The HARDI Hydronics Subcouncil

Sept. 16, 2013

The HARDI HVAC Systems and Equipment Council has four subcouncils, one of which is the Hydronics Subcouncil. The Hydronics Subcouncil’s aim is to provide useful and practical information to HARDI members through a format that exchanges ideas, answers questions and guides members in the hydronic equipment and accessories segment of our industry. The Hydronics Subcouncil makes recommendations in two key areas: Work Products (including product knowledge, training, best practices, etc.) and information sharing (including business conditions regarding equipment sales, technology advancements, certifications and development).

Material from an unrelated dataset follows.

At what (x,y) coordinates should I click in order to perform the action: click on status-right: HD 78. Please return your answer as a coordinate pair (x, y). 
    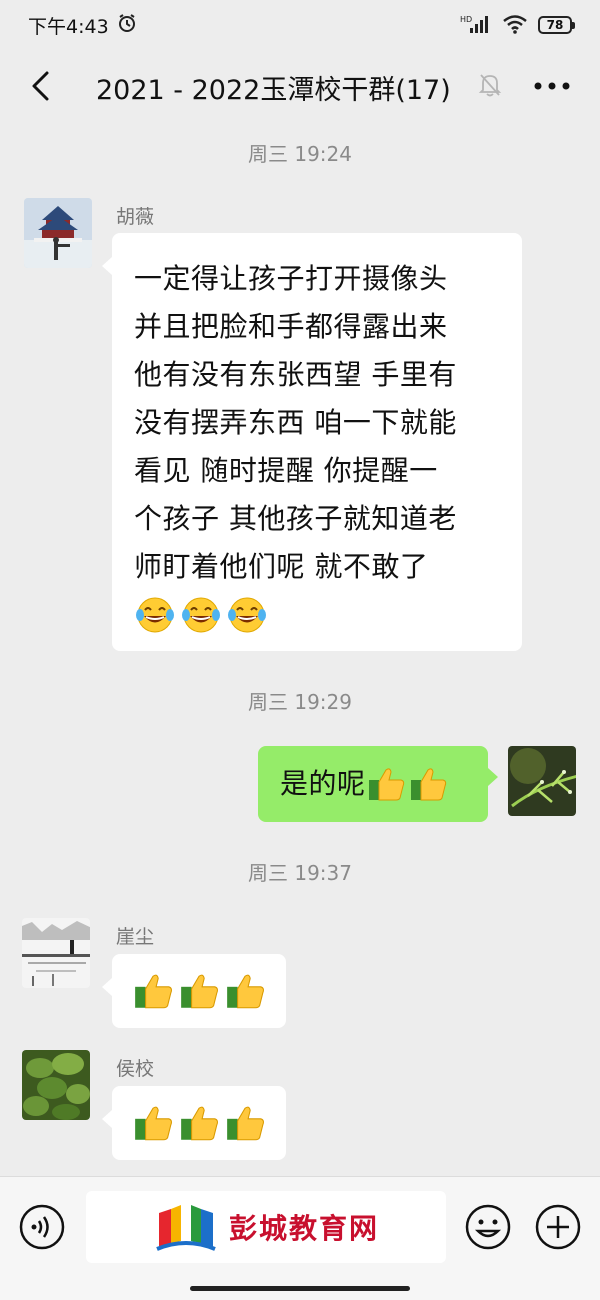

The goal of the Hydronics Subcouncil is to represent our members’ issues, concerns and thoughts regarding hydronics to the HVAC Systems and Equipment Council. Our subcouncil is focused on the economic, political and social environment affecting hydronic equipment sales and use. Our agenda is established by HARDI members through the subcouncil members. This year, our objective was to address five key items and report on them to the HVAC Systems and Equipment Council. The items are:

1. Venting Materials: The effective and safe venting of flue gases is always a concern for HARDI members. The hydronic segment has undergone technological changes with significant improvements in efficiencies. The introduction and adoption of Polypropylene Vent Piping is a dynamic we are watching, especially as it relates to regional and/or local coding issues.

2. Energy Efficiency Incentives: While the Federal Tax Credit (25D) was extended to 2016, the Federal Tax Credit governing Boilers (25C) is scheduled to expire in December 2013. The 25C efficiency levels reflect the highest tier of the CEE High-Efficiency Specification for Residential HVAC Systems, and we feel that this credit needs to be extended. We also would like to see the lifetime credit cap of $500 removed.

3. Hydronics Promotion: The Hydronics Subcouncil reviews fuel pricing and supply issues. We watch the trending of the primary fuels (natural gas, LP gas and oil) and we try to address the potential impact on our industry. An example would be our desire to provide the best practices in selling, installing and servicing oil conversions to natural gas, especially as natural gas looks to remain a greater value than oil.

4. Emerging Hydronics Markets: The two Residential Emerging Hydronic Markets we have discussed and look to provide further direction on are: Tankless Water Heaters and Combination Hot Water and Boiler units.

The acceptance of the Tankless Water Heater (on-demand hot water) in the new home building and replacement markets deserves close attention because of the energy efficiencies, cost savings and reduction in needed space. The future potential for the combination hot water and boiler unit intrigues and excites – having one product that provides hot water and also heats the home (with one vent) warrants interest. The Commercial Emerging Hydronic Markets we have discussed and look to provide further direction involve chillers – because of the advancements in modulation and controls – and because of wireless and zoning capabilities.

HARDI Hydronic Certifications: The discussion addresses the need for improvements in education at every level in a wholesale operation. We feel hydronic certification is worthy of the highest levels of HARDI involvement and direction.

I am the general manager of the Gustave A. Larson Co.’s Great Lakes and East Central Regions – an area that includes Wisconsin, Illinois and Indiana. I have been an active participant in previous HARDI hydronic meetings and I was asked to take on this very rewarding position that helps prioritize the numerous issues affecting the Hydronic segment of our industry.

Membership in the subcouncil is informal, and we welcome all those interested in joining. Interested parties can email me at jay.applebaum@galarson for more information.

Ed. Note: When I sent Jay Applebaum, HARDI’s chair for its subcouncil, a few questions about current activities, I expected to have a Q&A for this special issue. His highly organized and lucid explanation convinced me that it was a “stand alone.”